* WORK TO DO *
Copy out every one of the records below without changing a single character.

[Text and element pointing records]
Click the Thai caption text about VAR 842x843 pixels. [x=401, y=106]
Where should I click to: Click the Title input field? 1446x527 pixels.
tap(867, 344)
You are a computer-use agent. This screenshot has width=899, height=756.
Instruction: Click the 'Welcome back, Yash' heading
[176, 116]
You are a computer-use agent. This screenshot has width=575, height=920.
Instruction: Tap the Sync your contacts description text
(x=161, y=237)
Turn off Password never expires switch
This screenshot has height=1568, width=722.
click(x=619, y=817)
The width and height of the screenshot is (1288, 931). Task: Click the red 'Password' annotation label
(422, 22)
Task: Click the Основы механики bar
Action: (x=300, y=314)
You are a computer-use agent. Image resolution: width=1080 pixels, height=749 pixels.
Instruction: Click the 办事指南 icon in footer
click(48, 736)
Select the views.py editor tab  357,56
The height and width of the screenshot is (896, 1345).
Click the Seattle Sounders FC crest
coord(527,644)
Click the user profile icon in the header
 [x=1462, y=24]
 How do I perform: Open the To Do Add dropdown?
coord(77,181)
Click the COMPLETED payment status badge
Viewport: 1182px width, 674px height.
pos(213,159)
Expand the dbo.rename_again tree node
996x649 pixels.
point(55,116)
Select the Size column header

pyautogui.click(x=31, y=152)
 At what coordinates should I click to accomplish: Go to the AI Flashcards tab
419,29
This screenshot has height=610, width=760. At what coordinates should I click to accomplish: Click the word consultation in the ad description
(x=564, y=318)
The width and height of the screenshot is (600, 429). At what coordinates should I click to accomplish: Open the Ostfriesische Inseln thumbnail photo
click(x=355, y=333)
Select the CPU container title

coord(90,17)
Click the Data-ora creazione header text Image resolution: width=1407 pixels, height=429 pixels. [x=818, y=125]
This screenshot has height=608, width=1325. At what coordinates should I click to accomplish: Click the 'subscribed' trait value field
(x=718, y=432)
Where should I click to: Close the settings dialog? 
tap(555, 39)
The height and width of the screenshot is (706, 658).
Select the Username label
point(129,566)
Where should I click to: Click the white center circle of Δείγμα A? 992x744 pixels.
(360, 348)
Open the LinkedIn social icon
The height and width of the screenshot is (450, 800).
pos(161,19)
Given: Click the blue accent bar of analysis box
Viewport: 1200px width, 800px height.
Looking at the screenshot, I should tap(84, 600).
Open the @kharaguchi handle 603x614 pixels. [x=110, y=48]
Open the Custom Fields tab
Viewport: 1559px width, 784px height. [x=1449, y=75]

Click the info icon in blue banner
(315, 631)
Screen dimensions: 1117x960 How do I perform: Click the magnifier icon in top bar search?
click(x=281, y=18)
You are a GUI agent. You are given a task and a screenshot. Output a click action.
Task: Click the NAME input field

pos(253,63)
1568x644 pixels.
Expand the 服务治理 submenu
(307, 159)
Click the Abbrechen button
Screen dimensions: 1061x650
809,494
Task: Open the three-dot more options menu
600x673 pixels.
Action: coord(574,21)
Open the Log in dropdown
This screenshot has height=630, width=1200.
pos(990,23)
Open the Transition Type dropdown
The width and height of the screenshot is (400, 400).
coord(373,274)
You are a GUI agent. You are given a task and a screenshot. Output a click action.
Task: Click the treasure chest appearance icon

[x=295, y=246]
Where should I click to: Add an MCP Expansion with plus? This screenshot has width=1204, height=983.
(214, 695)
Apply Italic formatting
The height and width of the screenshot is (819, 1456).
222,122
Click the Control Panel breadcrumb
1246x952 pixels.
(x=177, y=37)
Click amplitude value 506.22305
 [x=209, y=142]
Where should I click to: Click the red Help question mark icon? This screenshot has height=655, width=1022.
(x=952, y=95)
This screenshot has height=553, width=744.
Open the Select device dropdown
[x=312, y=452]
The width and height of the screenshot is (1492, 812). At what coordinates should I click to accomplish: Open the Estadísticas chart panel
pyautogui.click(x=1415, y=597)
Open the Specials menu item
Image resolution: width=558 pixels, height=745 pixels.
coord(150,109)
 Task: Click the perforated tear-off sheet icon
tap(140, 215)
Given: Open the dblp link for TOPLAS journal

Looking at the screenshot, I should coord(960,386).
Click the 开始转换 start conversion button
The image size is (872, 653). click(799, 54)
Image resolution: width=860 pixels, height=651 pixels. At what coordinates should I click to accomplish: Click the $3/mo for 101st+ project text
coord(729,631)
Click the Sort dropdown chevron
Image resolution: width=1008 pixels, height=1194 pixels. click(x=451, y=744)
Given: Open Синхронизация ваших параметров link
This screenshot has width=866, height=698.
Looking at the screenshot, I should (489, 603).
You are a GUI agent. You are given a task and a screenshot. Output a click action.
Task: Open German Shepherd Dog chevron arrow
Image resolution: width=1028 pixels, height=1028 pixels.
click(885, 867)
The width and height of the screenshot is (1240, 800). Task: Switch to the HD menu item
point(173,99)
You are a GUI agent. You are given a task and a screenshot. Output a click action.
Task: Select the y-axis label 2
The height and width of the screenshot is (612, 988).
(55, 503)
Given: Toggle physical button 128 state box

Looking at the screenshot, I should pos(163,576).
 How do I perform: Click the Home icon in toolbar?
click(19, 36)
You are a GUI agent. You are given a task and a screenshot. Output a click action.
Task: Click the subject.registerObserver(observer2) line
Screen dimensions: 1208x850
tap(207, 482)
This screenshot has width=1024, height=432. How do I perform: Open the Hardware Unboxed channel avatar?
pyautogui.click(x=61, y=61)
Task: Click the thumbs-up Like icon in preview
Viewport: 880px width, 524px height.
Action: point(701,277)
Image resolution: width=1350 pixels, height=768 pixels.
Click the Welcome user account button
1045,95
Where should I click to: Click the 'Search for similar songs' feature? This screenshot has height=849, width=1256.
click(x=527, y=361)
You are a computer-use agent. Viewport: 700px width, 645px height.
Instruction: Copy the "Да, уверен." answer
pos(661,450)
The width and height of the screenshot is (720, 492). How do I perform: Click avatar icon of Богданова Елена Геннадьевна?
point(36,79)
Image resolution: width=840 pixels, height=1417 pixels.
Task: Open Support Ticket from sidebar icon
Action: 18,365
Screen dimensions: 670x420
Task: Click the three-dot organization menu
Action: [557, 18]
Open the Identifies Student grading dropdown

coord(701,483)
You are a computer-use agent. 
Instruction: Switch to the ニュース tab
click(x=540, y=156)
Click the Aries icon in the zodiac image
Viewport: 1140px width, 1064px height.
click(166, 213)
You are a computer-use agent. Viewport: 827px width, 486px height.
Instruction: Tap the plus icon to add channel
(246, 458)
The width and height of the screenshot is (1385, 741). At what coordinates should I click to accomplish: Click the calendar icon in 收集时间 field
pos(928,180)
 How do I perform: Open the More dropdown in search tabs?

* COMPLETE RESPONSE *
Click the Thai caption text about VAR 842x843 pixels. [x=401, y=106]
Where should I click to: Click the Title input field? 1446x527 pixels.
tap(867, 344)
You are a computer-use agent. This screenshot has width=899, height=756.
Instruction: Click the 'Welcome back, Yash' heading
[176, 116]
You are a computer-use agent. This screenshot has width=575, height=920.
Instruction: Tap the Sync your contacts description text
(x=161, y=237)
Turn off Password never expires switch
This screenshot has height=1568, width=722.
click(x=619, y=817)
The width and height of the screenshot is (1288, 931). Task: Click the red 'Password' annotation label
(422, 22)
Task: Click the Основы механики bar
Action: (x=300, y=314)
You are a computer-use agent. Image resolution: width=1080 pixels, height=749 pixels.
Instruction: Click the 办事指南 icon in footer
click(48, 736)
Select the views.py editor tab  357,56
The height and width of the screenshot is (896, 1345).
Click the Seattle Sounders FC crest
coord(527,644)
Click the user profile icon in the header
 [x=1462, y=24]
 How do I perform: Open the To Do Add dropdown?
coord(77,181)
Click the COMPLETED payment status badge
Viewport: 1182px width, 674px height.
pos(213,159)
Expand the dbo.rename_again tree node
996x649 pixels.
point(55,116)
Select the Size column header

pyautogui.click(x=31, y=152)
 At what coordinates should I click to accomplish: Go to the AI Flashcards tab
419,29
This screenshot has height=610, width=760. At what coordinates should I click to accomplish: Click the word consultation in the ad description
(x=564, y=318)
The width and height of the screenshot is (600, 429). At what coordinates should I click to accomplish: Open the Ostfriesische Inseln thumbnail photo
click(x=355, y=333)
Select the CPU container title

coord(90,17)
Click the Data-ora creazione header text Image resolution: width=1407 pixels, height=429 pixels. [x=818, y=125]
This screenshot has height=608, width=1325. At what coordinates should I click to accomplish: Click the 'subscribed' trait value field
(x=718, y=432)
Where should I click to: Close the settings dialog? 
tap(555, 39)
The height and width of the screenshot is (706, 658).
Select the Username label
point(129,566)
Where should I click to: Click the white center circle of Δείγμα A? 992x744 pixels.
(360, 348)
Open the LinkedIn social icon
The height and width of the screenshot is (450, 800).
pos(161,19)
Given: Click the blue accent bar of analysis box
Viewport: 1200px width, 800px height.
Looking at the screenshot, I should tap(84, 600).
Open the @kharaguchi handle 603x614 pixels. [x=110, y=48]
Open the Custom Fields tab
Viewport: 1559px width, 784px height. [x=1449, y=75]

Click the info icon in blue banner
(315, 631)
Screen dimensions: 1117x960 How do I perform: Click the magnifier icon in top bar search?
click(x=281, y=18)
You are a GUI agent. You are given a task and a screenshot. Output a click action.
Task: Click the NAME input field

pos(253,63)
1568x644 pixels.
Expand the 服务治理 submenu
(307, 159)
Click the Abbrechen button
Screen dimensions: 1061x650
809,494
Task: Open the three-dot more options menu
600x673 pixels.
Action: coord(574,21)
Open the Log in dropdown
This screenshot has height=630, width=1200.
pos(990,23)
Open the Transition Type dropdown
The width and height of the screenshot is (400, 400).
coord(373,274)
You are a GUI agent. You are given a task and a screenshot. Output a click action.
Task: Click the treasure chest appearance icon

[x=295, y=246]
Where should I click to: Add an MCP Expansion with plus? This screenshot has width=1204, height=983.
(214, 695)
Apply Italic formatting
The height and width of the screenshot is (819, 1456).
222,122
Click the Control Panel breadcrumb
1246x952 pixels.
(x=177, y=37)
Click amplitude value 506.22305
 [x=209, y=142]
Where should I click to: Click the red Help question mark icon? This screenshot has height=655, width=1022.
(x=952, y=95)
This screenshot has height=553, width=744.
Open the Select device dropdown
[x=312, y=452]
The width and height of the screenshot is (1492, 812). At what coordinates should I click to accomplish: Open the Estadísticas chart panel
pyautogui.click(x=1415, y=597)
Open the Specials menu item
Image resolution: width=558 pixels, height=745 pixels.
coord(150,109)
 Task: Click the perforated tear-off sheet icon
tap(140, 215)
Given: Open the dblp link for TOPLAS journal

Looking at the screenshot, I should coord(960,386).
Click the 开始转换 start conversion button
The image size is (872, 653). click(799, 54)
Image resolution: width=860 pixels, height=651 pixels. At what coordinates should I click to accomplish: Click the $3/mo for 101st+ project text
coord(729,631)
Click the Sort dropdown chevron
Image resolution: width=1008 pixels, height=1194 pixels. click(x=451, y=744)
Given: Open Синхронизация ваших параметров link
This screenshot has width=866, height=698.
Looking at the screenshot, I should (489, 603).
You are a GUI agent. You are given a task and a screenshot. Output a click action.
Task: Open German Shepherd Dog chevron arrow
Image resolution: width=1028 pixels, height=1028 pixels.
click(885, 867)
The width and height of the screenshot is (1240, 800). Task: Switch to the HD menu item
point(173,99)
You are a GUI agent. You are given a task and a screenshot. Output a click action.
Task: Select the y-axis label 2
The height and width of the screenshot is (612, 988).
(55, 503)
Given: Toggle physical button 128 state box

Looking at the screenshot, I should pos(163,576).
 How do I perform: Click the Home icon in toolbar?
click(19, 36)
You are a GUI agent. You are given a task and a screenshot. Output a click action.
Task: Click the subject.registerObserver(observer2) line
Screen dimensions: 1208x850
tap(207, 482)
This screenshot has width=1024, height=432. How do I perform: Open the Hardware Unboxed channel avatar?
pyautogui.click(x=61, y=61)
Task: Click the thumbs-up Like icon in preview
Viewport: 880px width, 524px height.
Action: point(701,277)
Image resolution: width=1350 pixels, height=768 pixels.
Click the Welcome user account button
1045,95
Where should I click to: Click the 'Search for similar songs' feature? This screenshot has height=849, width=1256.
click(x=527, y=361)
You are a computer-use agent. Viewport: 700px width, 645px height.
Instruction: Copy the "Да, уверен." answer
pos(661,450)
The width and height of the screenshot is (720, 492). How do I perform: Click avatar icon of Богданова Елена Геннадьевна?
point(36,79)
Image resolution: width=840 pixels, height=1417 pixels.
Task: Open Support Ticket from sidebar icon
Action: 18,365
Screen dimensions: 670x420
Task: Click the three-dot organization menu
Action: [557, 18]
Open the Identifies Student grading dropdown

coord(701,483)
You are a computer-use agent. 
Instruction: Switch to the ニュース tab
click(x=540, y=156)
Click the Aries icon in the zodiac image
Viewport: 1140px width, 1064px height.
click(166, 213)
You are a computer-use agent. Viewport: 827px width, 486px height.
Instruction: Tap the plus icon to add channel
(246, 458)
The width and height of the screenshot is (1385, 741). At what coordinates should I click to accomplish: Click the calendar icon in 收集时间 field
pos(928,180)
 How do I perform: Open the More dropdown in search tabs?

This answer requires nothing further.